[Problem requirements] Could you repeat the rows from the start through the line that contains "Action: 529,575", swapping "dropdown" for "menu" and leaving everything else unchanged?
____
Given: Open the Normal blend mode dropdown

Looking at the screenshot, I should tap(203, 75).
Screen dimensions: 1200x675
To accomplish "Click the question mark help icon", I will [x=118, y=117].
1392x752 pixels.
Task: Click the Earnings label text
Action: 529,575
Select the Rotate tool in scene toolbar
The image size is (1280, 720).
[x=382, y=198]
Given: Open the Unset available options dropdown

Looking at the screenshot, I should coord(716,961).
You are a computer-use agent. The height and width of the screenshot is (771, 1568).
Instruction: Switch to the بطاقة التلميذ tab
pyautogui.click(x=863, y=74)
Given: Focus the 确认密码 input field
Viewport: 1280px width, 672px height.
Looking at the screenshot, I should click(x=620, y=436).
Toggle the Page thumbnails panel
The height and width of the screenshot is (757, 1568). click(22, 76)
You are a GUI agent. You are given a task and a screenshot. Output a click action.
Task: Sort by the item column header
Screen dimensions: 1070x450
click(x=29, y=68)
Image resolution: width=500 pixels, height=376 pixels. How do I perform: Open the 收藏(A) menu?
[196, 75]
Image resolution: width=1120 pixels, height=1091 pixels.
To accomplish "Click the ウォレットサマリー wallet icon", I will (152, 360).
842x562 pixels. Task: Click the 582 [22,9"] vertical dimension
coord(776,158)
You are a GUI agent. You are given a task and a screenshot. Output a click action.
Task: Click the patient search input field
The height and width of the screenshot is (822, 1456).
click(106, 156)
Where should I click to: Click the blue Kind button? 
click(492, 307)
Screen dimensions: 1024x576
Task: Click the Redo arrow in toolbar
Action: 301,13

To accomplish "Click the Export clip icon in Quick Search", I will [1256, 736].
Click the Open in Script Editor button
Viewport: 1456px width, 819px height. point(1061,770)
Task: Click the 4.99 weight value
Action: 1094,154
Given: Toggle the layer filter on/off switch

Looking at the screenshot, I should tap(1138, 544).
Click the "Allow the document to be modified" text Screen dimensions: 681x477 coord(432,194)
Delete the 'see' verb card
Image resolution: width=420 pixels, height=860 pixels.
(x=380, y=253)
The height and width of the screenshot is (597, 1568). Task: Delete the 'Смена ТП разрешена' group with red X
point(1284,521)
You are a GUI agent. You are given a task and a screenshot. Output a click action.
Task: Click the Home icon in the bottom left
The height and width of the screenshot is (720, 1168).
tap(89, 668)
____
[Solution for this exercise]
Given: Open the Normal blend mode menu

Looking at the screenshot, I should tap(203, 75).
Screen dimensions: 1200x675
To accomplish "Click the question mark help icon", I will [x=118, y=117].
1392x752 pixels.
Task: Click the Earnings label text
Action: 529,575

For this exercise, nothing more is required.